The Tees Valley is a hotbed for digital innovation and is widely recognised for punching well and truly above it’s weight locally, nationally and internationally. It is home to one of the world’s fastest growing tech companies, Visualsoft, a Tech North Northern Star in the form of Evaluagent, and countless other success stories, like LittleBigPlanet developer Double Eleven, and one of Automattic’s 12 WordPress VIP Partners in Big Bite Creative.

DigitalCity – born out of Teesside University – has spent the last 13 years supporting the digital and creative industries. It will be joined on the day by Cody, a spin out startup from Visualsoft’s Innovation Lab.

Newcastle

Just like an underground music scene, it’s the undiscovered talent that makes tech in a city special – and one corner of the UK has been quietly developing its reputation as the ‘indie capital’ of the creative sector. Newcastle and the wider North East digital creative community is tight-knit, keeps good company and is fiercely self-reliant. Although Northern Powerhouse is the buzzword, the most northerly region of England has been powering away, breaking the global market for years.

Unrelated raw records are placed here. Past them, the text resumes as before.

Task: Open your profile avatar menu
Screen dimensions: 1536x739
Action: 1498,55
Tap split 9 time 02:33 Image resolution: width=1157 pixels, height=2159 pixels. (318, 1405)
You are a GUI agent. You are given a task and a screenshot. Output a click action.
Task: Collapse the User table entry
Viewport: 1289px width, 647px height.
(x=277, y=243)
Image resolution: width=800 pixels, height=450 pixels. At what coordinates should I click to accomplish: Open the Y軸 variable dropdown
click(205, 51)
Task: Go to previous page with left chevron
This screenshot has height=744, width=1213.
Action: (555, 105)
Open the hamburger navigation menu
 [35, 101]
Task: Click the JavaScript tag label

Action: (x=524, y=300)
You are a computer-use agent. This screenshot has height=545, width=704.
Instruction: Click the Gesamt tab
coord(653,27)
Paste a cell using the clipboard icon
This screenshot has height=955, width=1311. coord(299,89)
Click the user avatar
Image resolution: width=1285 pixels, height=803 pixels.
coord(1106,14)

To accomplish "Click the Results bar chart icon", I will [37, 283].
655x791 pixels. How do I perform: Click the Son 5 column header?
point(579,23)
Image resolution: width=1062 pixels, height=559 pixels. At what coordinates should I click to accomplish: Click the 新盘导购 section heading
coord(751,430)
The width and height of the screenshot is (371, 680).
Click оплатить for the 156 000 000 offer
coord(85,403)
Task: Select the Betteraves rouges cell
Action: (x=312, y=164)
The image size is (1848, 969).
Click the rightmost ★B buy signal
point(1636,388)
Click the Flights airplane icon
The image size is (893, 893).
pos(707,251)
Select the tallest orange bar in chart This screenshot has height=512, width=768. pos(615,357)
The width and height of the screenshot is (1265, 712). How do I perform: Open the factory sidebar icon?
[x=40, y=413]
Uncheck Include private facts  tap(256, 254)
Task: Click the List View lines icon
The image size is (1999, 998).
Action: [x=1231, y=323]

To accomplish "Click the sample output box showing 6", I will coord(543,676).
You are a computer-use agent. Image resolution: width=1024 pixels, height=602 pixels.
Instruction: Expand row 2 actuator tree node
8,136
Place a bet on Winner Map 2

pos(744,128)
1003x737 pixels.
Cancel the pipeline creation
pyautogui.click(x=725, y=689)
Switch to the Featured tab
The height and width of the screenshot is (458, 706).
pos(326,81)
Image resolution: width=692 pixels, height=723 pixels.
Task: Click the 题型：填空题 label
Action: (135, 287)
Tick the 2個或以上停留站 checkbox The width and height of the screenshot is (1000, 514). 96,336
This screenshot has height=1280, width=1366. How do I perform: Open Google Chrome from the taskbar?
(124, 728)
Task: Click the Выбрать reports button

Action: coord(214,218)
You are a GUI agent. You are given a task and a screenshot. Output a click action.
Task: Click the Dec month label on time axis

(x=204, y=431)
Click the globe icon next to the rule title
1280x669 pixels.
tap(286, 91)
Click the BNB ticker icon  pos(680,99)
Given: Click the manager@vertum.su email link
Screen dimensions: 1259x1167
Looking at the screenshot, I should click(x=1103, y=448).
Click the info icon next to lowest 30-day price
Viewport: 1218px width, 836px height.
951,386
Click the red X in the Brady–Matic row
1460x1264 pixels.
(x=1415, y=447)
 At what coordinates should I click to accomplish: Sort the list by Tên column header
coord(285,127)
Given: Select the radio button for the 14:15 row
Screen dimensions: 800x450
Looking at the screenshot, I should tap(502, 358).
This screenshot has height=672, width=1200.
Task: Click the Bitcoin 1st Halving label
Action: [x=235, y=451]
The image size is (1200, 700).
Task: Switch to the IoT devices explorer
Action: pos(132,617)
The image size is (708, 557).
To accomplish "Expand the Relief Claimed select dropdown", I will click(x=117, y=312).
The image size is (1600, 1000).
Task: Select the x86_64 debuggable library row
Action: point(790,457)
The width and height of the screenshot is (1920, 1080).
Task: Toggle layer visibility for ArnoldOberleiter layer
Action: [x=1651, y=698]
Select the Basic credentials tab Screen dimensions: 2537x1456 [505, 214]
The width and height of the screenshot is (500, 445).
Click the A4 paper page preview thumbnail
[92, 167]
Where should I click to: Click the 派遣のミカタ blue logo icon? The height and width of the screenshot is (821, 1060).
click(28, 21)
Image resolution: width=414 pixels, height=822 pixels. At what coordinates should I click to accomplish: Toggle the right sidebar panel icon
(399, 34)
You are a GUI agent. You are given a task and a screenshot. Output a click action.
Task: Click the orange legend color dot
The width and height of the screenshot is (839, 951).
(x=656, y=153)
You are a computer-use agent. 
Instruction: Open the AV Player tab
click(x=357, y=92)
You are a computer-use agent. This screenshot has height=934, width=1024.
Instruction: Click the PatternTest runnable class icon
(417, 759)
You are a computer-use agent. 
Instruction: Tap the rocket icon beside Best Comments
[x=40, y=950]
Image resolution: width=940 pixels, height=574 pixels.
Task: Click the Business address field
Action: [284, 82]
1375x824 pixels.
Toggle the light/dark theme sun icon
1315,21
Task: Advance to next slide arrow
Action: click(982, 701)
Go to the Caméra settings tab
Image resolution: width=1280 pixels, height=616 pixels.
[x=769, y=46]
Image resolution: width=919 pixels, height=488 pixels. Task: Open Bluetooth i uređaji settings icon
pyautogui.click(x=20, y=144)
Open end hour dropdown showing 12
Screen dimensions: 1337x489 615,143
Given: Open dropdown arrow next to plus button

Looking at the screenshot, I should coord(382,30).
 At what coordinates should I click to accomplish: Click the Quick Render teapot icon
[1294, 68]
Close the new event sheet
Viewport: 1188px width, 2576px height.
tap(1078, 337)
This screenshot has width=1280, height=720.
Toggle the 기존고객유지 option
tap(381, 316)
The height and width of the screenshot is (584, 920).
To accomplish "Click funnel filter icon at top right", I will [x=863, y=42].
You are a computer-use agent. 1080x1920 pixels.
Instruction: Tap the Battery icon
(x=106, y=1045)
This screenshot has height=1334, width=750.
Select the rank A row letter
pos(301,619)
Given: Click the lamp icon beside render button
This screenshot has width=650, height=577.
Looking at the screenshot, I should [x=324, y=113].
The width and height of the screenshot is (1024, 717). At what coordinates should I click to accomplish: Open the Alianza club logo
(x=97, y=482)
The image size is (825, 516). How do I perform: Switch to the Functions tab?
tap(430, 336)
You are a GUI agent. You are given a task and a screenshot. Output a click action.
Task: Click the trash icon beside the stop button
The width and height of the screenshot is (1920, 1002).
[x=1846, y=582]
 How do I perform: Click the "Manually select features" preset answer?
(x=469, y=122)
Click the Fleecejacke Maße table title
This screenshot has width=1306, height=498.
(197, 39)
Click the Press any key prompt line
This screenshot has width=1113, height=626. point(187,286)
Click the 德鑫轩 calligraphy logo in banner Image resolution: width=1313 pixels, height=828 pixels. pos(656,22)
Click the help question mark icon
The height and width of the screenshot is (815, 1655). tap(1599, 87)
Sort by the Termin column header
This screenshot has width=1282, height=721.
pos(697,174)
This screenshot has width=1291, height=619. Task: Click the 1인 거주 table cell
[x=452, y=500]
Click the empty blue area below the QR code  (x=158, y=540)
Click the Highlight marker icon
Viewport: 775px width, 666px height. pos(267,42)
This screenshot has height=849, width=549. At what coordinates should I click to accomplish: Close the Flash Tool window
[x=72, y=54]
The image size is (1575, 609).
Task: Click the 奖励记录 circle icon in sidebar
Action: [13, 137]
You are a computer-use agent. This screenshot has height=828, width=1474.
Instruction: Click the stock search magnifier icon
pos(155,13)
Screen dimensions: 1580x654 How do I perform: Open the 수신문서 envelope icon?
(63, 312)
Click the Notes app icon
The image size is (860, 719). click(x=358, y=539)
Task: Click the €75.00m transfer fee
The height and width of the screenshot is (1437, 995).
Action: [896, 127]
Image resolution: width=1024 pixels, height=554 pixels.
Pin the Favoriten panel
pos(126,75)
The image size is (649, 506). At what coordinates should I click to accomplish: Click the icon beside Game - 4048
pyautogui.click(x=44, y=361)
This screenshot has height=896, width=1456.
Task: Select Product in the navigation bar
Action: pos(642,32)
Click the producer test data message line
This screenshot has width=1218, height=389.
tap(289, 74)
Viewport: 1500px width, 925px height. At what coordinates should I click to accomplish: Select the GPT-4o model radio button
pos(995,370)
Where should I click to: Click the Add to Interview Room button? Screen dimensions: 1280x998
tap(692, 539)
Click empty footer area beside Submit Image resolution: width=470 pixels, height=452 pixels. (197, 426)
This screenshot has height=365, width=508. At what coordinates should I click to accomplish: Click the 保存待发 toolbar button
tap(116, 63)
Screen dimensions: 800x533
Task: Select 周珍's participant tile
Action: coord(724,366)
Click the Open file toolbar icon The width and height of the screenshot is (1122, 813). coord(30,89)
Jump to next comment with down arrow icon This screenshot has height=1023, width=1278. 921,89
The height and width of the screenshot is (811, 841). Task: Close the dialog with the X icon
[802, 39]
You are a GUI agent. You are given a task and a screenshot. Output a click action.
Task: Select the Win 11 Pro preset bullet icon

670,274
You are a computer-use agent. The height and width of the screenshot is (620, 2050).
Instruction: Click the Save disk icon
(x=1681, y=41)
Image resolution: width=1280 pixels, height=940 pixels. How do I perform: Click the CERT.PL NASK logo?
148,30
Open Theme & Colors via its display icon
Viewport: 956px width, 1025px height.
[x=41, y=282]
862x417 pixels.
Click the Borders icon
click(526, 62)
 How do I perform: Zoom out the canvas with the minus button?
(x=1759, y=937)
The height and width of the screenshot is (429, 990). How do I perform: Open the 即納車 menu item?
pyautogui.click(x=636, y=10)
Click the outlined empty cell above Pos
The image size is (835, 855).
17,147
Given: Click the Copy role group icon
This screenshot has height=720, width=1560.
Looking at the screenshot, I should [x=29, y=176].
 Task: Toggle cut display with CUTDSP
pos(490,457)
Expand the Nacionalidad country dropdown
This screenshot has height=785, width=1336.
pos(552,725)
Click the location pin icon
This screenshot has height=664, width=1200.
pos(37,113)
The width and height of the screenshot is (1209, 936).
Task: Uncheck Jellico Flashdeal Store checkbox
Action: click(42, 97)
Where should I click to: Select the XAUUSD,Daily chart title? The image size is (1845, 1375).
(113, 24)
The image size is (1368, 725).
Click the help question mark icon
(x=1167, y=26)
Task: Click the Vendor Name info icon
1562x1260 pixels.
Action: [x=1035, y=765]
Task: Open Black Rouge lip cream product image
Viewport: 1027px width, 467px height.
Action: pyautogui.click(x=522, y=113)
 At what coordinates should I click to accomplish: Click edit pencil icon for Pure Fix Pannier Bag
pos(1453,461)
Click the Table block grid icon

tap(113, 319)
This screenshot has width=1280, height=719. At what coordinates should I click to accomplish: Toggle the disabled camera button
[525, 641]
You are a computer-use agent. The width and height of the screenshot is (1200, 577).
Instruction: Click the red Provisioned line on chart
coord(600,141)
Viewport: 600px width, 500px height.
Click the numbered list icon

FTSE-listed Sage drives corporate tech employment in the area but Newcastle has produced upstarts like Smart Money People and Leaf.fm, both of which were finalists of the Tech North Northern Stars competition. Newcastle-based Moltin recently raised $2m from US VCs.

Today, automotive VR specialists ZeroLight and digital marketing agency Orange Bus are among the hidden gems that are on the hunt for experienced technical people.
There’s good business support from the co-working space Campus North, the angel-led accelerator programme Ignite and venture capital firm Northstar Ventures, which has over £95 million under management.

The wider ecosystem includes Dynamo North East, The North East Technology Fund and Newcastle Science Central’s office spaces, called The CoreDigital Union, Newcastle’s tech community cluster organisation, is now a growing collective of some of the most successful and innovative creative digital companies in the world, never mind the UK – they just happen to be based in the North East.